M. A... B... a demandé au tribunal administratif de Châlons-en-Champagne d'annuler l'arrêté du 15 février 2021 par lequel le préfet de l'Aube a refusé de lui délivrer un titre de séjour, lui a fait l'obligation de quitter le territoire français dans un délai de trente jours et a fixé le pays de destination de la mesure d'éloignement.
Par un jugement n° 2100705 du 25 juin 2021, le tribunal administratif de Châlons-en-Champagne a rejeté sa demande.

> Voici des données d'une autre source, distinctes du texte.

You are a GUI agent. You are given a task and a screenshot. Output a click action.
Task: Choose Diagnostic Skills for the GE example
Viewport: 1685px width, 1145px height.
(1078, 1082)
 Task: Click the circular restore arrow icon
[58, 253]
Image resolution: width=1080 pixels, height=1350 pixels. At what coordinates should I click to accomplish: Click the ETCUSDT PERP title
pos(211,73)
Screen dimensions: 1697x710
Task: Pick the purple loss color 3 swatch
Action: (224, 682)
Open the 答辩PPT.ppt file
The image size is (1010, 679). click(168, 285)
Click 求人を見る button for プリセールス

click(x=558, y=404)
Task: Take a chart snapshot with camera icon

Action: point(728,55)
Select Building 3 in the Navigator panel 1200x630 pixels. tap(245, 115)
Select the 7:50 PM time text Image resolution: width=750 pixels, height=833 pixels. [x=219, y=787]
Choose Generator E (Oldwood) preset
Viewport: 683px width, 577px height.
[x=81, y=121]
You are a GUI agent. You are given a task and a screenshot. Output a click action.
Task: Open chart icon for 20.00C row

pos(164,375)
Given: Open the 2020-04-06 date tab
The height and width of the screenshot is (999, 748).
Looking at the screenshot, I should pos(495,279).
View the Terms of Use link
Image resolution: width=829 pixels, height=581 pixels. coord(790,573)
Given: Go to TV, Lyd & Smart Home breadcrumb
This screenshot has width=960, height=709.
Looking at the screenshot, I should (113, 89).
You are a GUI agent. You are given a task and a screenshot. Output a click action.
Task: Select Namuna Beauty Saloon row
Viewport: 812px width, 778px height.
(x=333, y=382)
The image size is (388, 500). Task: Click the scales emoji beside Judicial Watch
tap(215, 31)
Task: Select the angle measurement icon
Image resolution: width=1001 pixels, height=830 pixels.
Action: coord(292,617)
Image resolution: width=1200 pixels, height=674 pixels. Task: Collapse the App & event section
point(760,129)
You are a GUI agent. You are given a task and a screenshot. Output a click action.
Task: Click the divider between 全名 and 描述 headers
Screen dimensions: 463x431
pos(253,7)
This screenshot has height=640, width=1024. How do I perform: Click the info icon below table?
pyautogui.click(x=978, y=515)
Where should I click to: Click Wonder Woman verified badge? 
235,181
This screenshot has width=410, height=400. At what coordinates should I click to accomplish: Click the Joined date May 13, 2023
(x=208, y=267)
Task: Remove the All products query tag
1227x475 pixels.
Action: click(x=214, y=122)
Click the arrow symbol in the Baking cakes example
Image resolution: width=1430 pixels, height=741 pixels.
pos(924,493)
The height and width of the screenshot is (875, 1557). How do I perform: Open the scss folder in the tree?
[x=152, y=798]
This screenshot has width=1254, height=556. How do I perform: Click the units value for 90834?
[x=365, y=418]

Procédure devant la cour :
Par une requête et des pièces enregistrées le 29 juillet 2021 et le 27 septembre 2021, ainsi que des pièces enregistrées le 8 mars 2022 et non communiquées, M. B..., représenté par Me Monconduit demande à la cour :
1°) d'annuler ce jugement du tribunal administratif de Châlons-en-Champagne du 25 juin 2021 ;
2°) d'annuler l'arrêté du 15 février 2021 par lequel le préfet de l'Aube a refusé de lui délivrer un titre de séjour, lui a fait obligation de quitter le territoire français dans un délai de trente jours et a fixé le pays de destination de la mesure d'éloignement ;
3°) d'enjoindre au préfet de l'Aube de lui délivrer un titre de séjour " salarié " ou " vie privée et familiale " dans un délai d'un mois à compter du présent arrêt sous astreinte de 50 euros par jour de retard ou, à défaut, de réexaminer sa situation, et de le munir d'une autorisation provisoire de séjour dans cette attente, dans le même délai et sous la même astreinte ;
4°) d'enjoindre au préfet de l'Aube de lui délivrer une autorisation provisoire de séjour dans un délai de sept jours à compter du présent arrêt sous astreinte de 50 euros par jour de retard
5°) de mettre à la charge de l'Etat le versement de la somme de 1 500 euros sur le fondement de l'article L. 761-1 du code de justice administrative.
Il soutient que :
- Le préfet a commis une erreur de droit en examinant sa demande de titre de séjour comme une demande de renouvellement de sa carte pluriannuelle passeport talent sur le fondement de l'article L. 313-20 du code de l'entrée et du séjour des étrangers et du droit d'asile alors qu'elle lui avait été délivrée par erreur ;
- Il aurait dû examiner sa demande de renouvellement de titre de séjour en qualité de commerçant ;
- Le préfet a omis d'examiner sa demande de titre de séjour en qualité de salarié alors qu'il avait communiqué à cet effet une promesse d'embauche pour un contrat à durée indéterminée en application de l'article 3 de l'accord franco-marocain et par conséquent, il aurait dû saisir la DIRECCTE ;
- Le préfet a commis une erreur manifeste d'appréciation dans le cadre de son pouvoir de régularisation en ne prenant pas en compte sa recherche active d'un fonds de boulangerie, sa promesse d'embauche à compter du 1er mars 2021 en qualité de boulanger ainsi que ses liens familiaux en France ;
- La décision est entachée d'une erreur manifeste dans l'appréciation des conséquences de la décision sur sa situation personnelle ;
- Elle méconnait les stipulations de l'article 8 de la convention européenne de sauvegarde des droits de l'Homme et des libertés fondamentales.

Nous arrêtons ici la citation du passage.